◆ Data provided
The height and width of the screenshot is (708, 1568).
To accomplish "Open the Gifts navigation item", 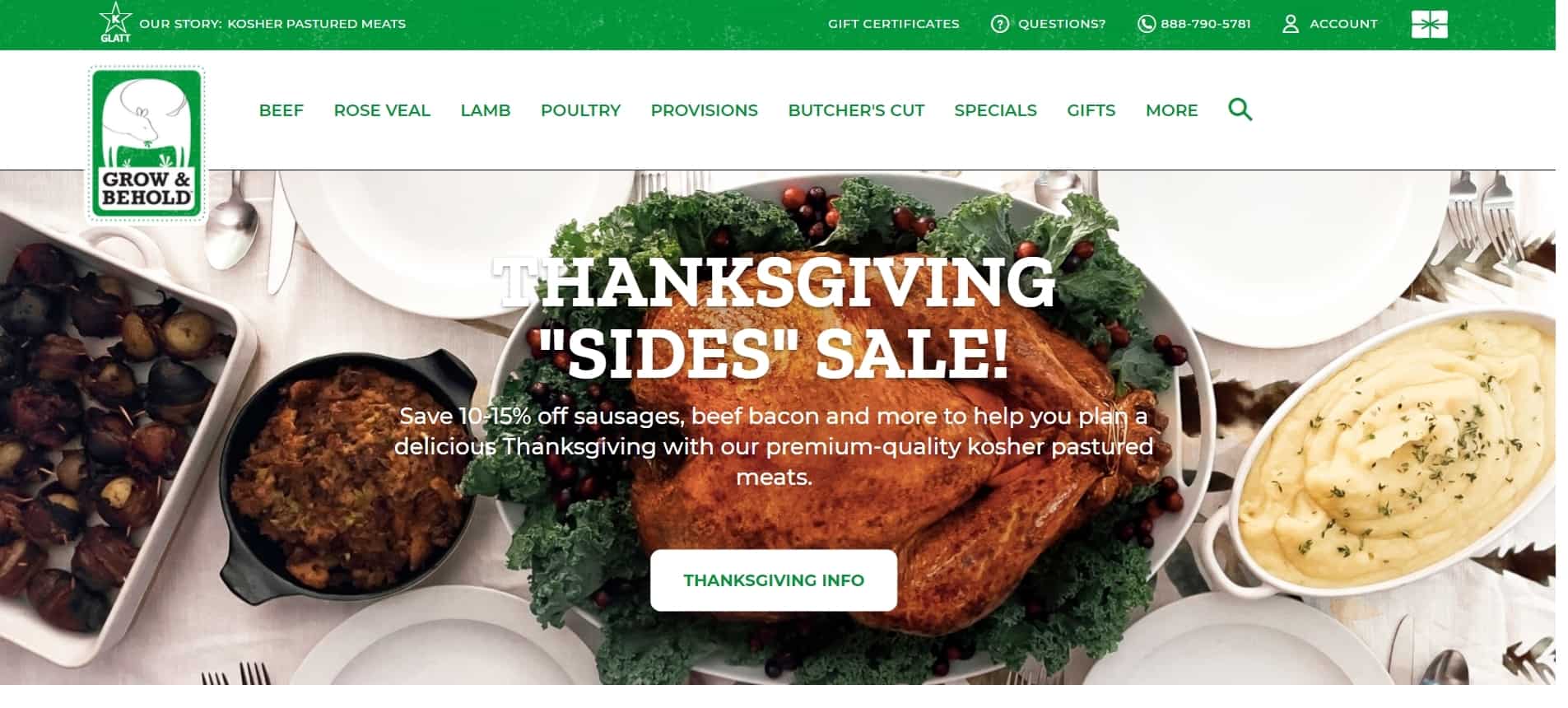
--
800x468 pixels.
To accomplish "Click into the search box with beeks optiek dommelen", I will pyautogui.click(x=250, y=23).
--
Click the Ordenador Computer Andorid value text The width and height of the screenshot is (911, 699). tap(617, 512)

◆ What to do
Where the word "height" is present in a line of the listing, copy that line.

◆ Task answer
The height and width of the screenshot is (708, 1568).
Click the Ordenador Computer Andorid value text The width and height of the screenshot is (911, 699). tap(617, 512)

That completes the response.